Records from a dataset
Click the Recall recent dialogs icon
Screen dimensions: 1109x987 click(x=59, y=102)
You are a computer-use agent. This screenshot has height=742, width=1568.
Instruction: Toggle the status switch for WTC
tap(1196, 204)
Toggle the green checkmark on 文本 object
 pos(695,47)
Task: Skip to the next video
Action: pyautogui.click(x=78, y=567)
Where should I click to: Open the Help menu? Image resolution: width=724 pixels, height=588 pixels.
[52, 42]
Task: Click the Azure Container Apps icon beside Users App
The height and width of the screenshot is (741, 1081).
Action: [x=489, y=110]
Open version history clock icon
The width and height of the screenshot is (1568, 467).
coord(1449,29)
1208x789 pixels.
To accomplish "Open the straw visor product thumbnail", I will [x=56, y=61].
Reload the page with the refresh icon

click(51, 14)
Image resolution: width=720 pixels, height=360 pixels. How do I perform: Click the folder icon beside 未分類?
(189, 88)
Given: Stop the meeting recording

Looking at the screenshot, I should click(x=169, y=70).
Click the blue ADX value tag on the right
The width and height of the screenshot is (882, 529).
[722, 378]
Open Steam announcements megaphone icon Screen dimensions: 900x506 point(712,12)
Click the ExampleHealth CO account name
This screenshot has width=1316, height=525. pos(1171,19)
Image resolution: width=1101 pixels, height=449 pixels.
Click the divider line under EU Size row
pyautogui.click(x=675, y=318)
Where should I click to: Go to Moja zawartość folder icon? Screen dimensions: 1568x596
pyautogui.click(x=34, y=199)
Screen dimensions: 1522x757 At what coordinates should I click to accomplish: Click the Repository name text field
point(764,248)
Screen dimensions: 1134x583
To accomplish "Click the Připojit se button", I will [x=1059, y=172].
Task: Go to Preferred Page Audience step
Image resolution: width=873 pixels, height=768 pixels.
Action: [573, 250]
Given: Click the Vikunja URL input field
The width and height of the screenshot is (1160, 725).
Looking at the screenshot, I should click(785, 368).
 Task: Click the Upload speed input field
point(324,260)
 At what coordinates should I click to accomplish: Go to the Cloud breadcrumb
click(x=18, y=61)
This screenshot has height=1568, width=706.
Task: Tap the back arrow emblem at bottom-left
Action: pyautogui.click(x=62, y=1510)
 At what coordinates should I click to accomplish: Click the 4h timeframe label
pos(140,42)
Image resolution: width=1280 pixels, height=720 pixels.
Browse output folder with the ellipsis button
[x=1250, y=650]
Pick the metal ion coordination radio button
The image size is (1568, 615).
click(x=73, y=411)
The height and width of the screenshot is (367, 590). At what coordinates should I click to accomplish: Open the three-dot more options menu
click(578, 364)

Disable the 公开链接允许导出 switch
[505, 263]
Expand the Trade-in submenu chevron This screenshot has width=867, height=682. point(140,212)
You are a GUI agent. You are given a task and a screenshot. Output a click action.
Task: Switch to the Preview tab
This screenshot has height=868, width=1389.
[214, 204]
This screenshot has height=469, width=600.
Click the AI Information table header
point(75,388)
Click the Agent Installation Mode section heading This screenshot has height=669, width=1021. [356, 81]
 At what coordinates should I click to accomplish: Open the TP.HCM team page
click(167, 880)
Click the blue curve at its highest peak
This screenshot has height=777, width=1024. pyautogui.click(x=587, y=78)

→ Task brief:
Copy nothing beyond the line containing "Given: Click the Vikunja URL input field". Transcribe exactly from the first line of the entries down to that line, inclusive.

→ Final answer:
Click the Recall recent dialogs icon
Screen dimensions: 1109x987 click(x=59, y=102)
You are a computer-use agent. This screenshot has height=742, width=1568.
Instruction: Toggle the status switch for WTC
tap(1196, 204)
Toggle the green checkmark on 文本 object
 pos(695,47)
Task: Skip to the next video
Action: pyautogui.click(x=78, y=567)
Where should I click to: Open the Help menu? Image resolution: width=724 pixels, height=588 pixels.
[52, 42]
Task: Click the Azure Container Apps icon beside Users App
The height and width of the screenshot is (741, 1081).
Action: [x=489, y=110]
Open version history clock icon
The width and height of the screenshot is (1568, 467).
coord(1449,29)
1208x789 pixels.
To accomplish "Open the straw visor product thumbnail", I will [x=56, y=61].
Reload the page with the refresh icon

click(51, 14)
Image resolution: width=720 pixels, height=360 pixels. How do I perform: Click the folder icon beside 未分類?
(189, 88)
Given: Stop the meeting recording

Looking at the screenshot, I should click(x=169, y=70).
Click the blue ADX value tag on the right
The width and height of the screenshot is (882, 529).
[722, 378]
Open Steam announcements megaphone icon Screen dimensions: 900x506 point(712,12)
Click the ExampleHealth CO account name
This screenshot has width=1316, height=525. pos(1171,19)
Image resolution: width=1101 pixels, height=449 pixels.
Click the divider line under EU Size row
pyautogui.click(x=675, y=318)
Where should I click to: Go to Moja zawartość folder icon? Screen dimensions: 1568x596
pyautogui.click(x=34, y=199)
Screen dimensions: 1522x757 At what coordinates should I click to accomplish: Click the Repository name text field
point(764,248)
Screen dimensions: 1134x583
To accomplish "Click the Připojit se button", I will [x=1059, y=172].
Task: Go to Preferred Page Audience step
Image resolution: width=873 pixels, height=768 pixels.
Action: [573, 250]
Given: Click the Vikunja URL input field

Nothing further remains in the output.